Le système agricole qui sert l’industrie alimentaire moderne est tout aussi destructeur. Les forêts tropicales brésiliennes sont abattues pour cultiver du soja, qui est utilisé pour nourrir de force les animaux élevés en usine et produire diverses protéines et graisses sous leurs formes les moins chères. Les forêts de tourbières indonésiennes sont brûlées pour défricher des terres pour la production d’huile de palme, générant d’épaisses couvertures de fumée et des quantités insondables de pollution. En 2015, l’incendie de ces forêts émis plus de CO2 en seulement quelques mois que l’ensemble de l’économie allemande cette année-là. L’agriculture moderne est l’un des principaux contributeurs au réchauffement climatique, alimentée par les exigences du secteur alimentaire industriel.
Il existe des dynamiques plus larges en jeu qui ne se limitent pas à la méchanceté individuelle des PDG. Comme le dit Van Tulleken, chaque entreprise « est engagée dans une course aux armements avec d’autres entreprises… toutes se disputant l’immobilier dans les magasins qui maximise les ventes. Si Kellogg’s décide de prendre position [by making their food healthier and less profitable], l’espace serait instantanément occupé par un autre produit d’une autre entreprise ». La crise nutritionnelle est un produit inhérent au capitalisme moderne, découlant de ses structures économiques compétitives.
Van Tulleken aborde ainsi une perspective anticapitaliste. Il affirme que « la honte et l’indignation ne suffisent clairement pas à limiter la survie des entreprises complices d’atrocités » et que « leur comportement ne change que lorsque le flux d’argent est détourné ».

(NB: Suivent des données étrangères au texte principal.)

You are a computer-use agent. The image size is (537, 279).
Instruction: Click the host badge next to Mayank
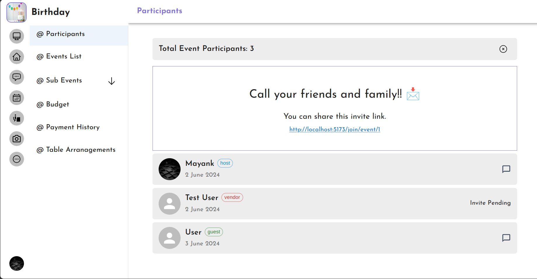[225, 163]

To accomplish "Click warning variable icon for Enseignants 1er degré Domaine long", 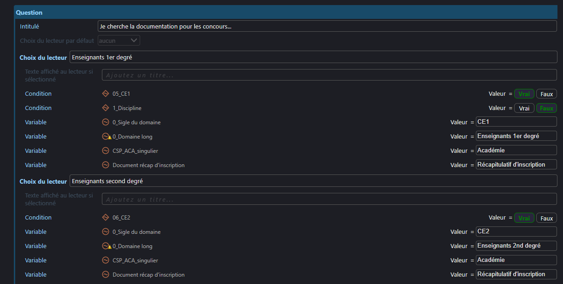I will point(106,137).
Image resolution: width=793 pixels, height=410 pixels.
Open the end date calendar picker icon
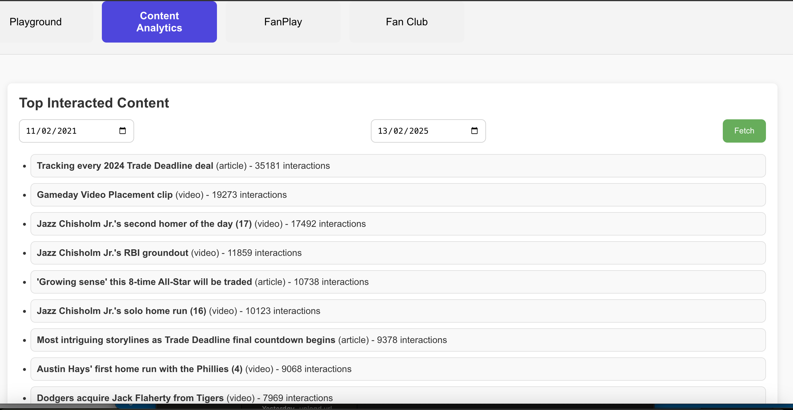pos(474,131)
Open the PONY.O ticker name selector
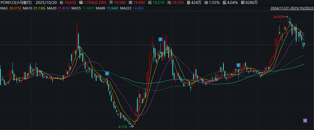The image size is (314, 130). pos(16,2)
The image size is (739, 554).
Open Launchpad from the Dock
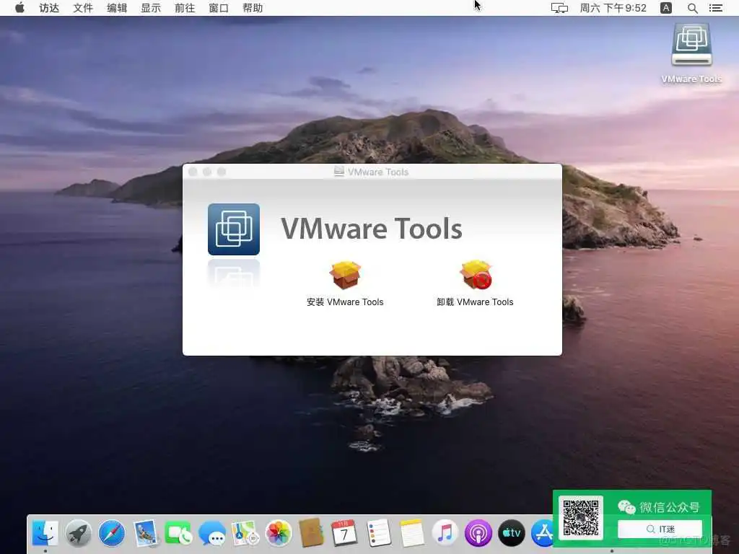click(78, 534)
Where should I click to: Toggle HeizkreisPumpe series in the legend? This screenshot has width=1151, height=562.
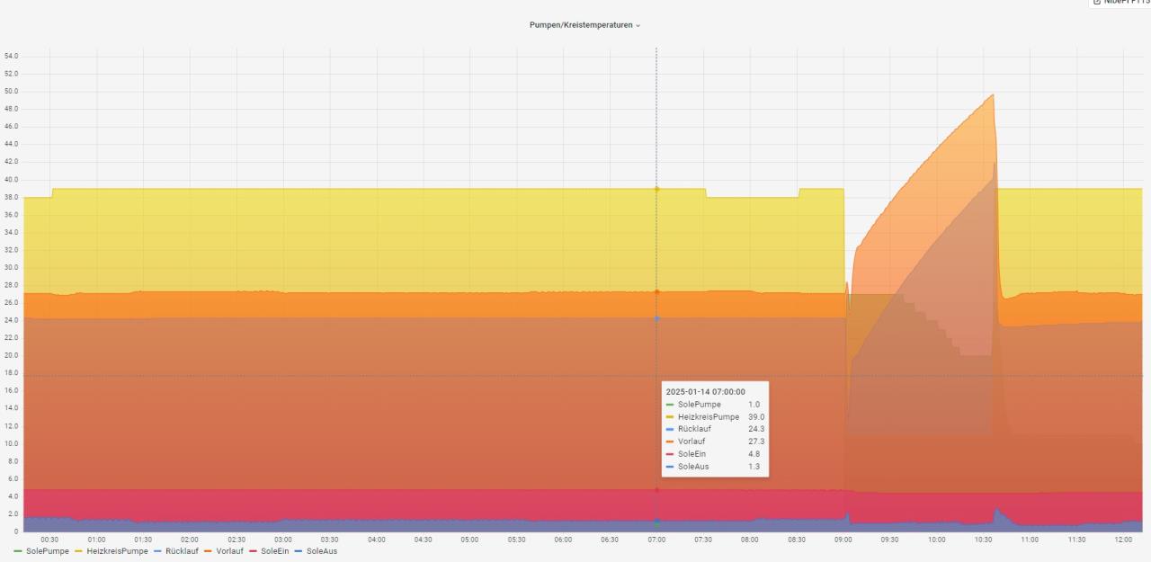pyautogui.click(x=117, y=550)
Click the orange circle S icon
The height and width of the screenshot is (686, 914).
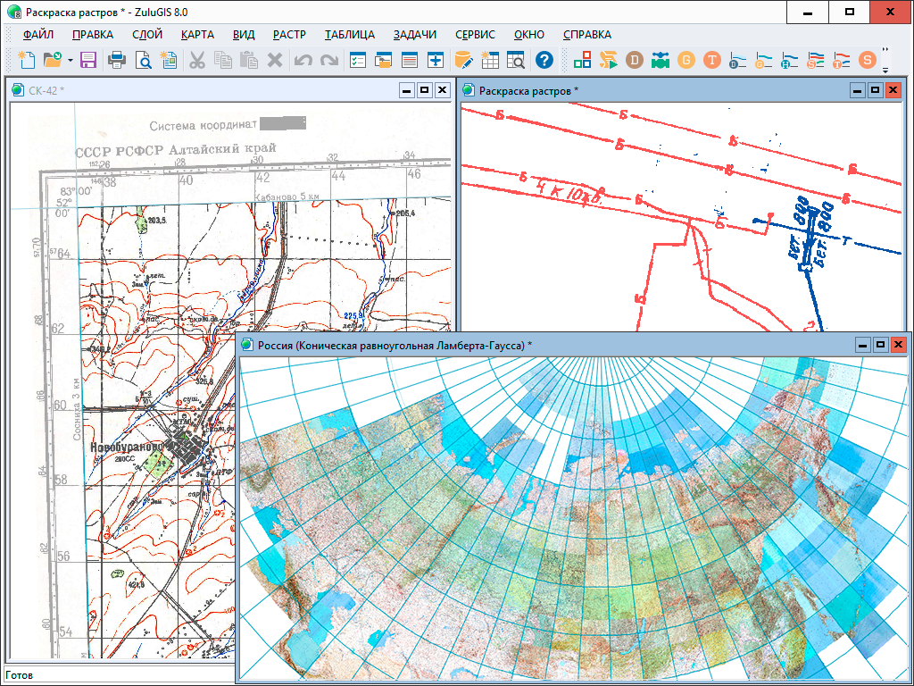[867, 60]
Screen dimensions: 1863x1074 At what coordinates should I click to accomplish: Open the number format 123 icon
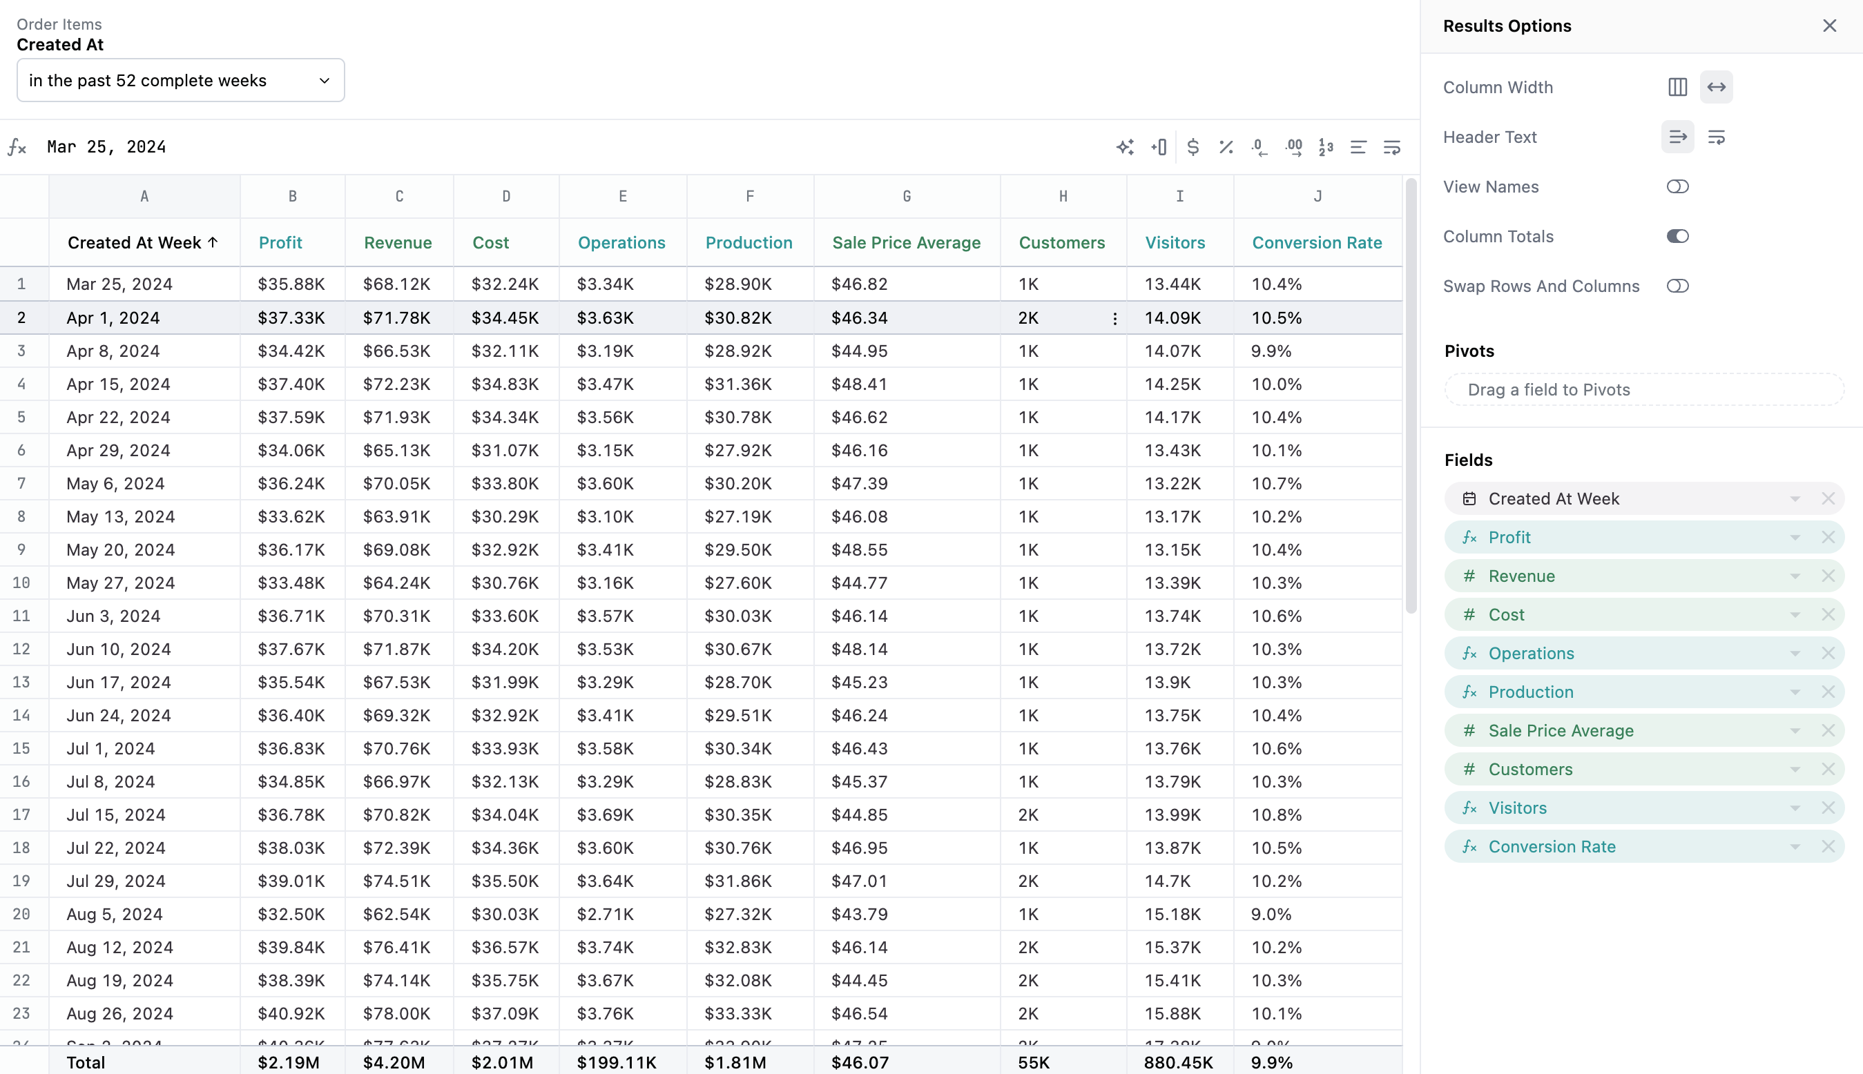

Van Tulleken lacère également les idiots utiles et les complices actifs du monde des ONG de santé. Il dénonce la croissance du « healthwashing », par lequel les pires responsables de la crise de l’obésité financent des recherches sur la crise même qu’ils provoquent. Il le dit clairement : « Les organisations qui prennent de l’argent à Coca-Cola, par exemple, et prétendent lutter contre l’obésité ne sont que des extensions de la division marketing de Coca-Cola… les intérêts de [these companies] et ceux des militants contre l’obésité ne sont pas et ne peuvent pas être alignés ».
Cependant, Van Tulleken ne parvient pas à atteindre l’anticapitalisme total qui est réellement nécessaire pour s’attaquer aux problèmes systémiques qu’il décrit si clairement. Tout en rejetant les propositions régressives, comme les taxes sur le sucre, il se rabat sur des solutions technocratiques milquetoast. Ses propositions politiques telles que des limites à la publicité dans la restauration rapide et une recherche en santé mieux réglementée pour empêcher l’influence des entreprises seraient les bienvenues, mais n’effleureraient même pas la surface des causes structurelles derrière l’épidémie d’obésité.
Ailleurs, Van Tulleken sombre dans l’utopisme, plaidant pour une « réparation » du système agricole qui repose aujourd’hui sur la monoculture, l’utilisation massive d’antibiotiques et la destruction massive de l’environnement. Mais sans moyen de lutter pour un tel système, les suggestions restent, comme le disait Marx il y a 150 ans, « des recettes pour les cuisines du futur ».
En fin de compte, quoi Personnes ultra-transformées démontre clairement, mais ne le dit pas réellement, qu’il n’y a pas de solution à la crise sanitaire sous le capitalisme. Pour les entreprises, même le produit le plus essentiel, la nourriture, n’est qu’un autre moyen de gagner des sommes d’argent obscènes. La santé de milliards de personnes est sacrifiée au nom du profit.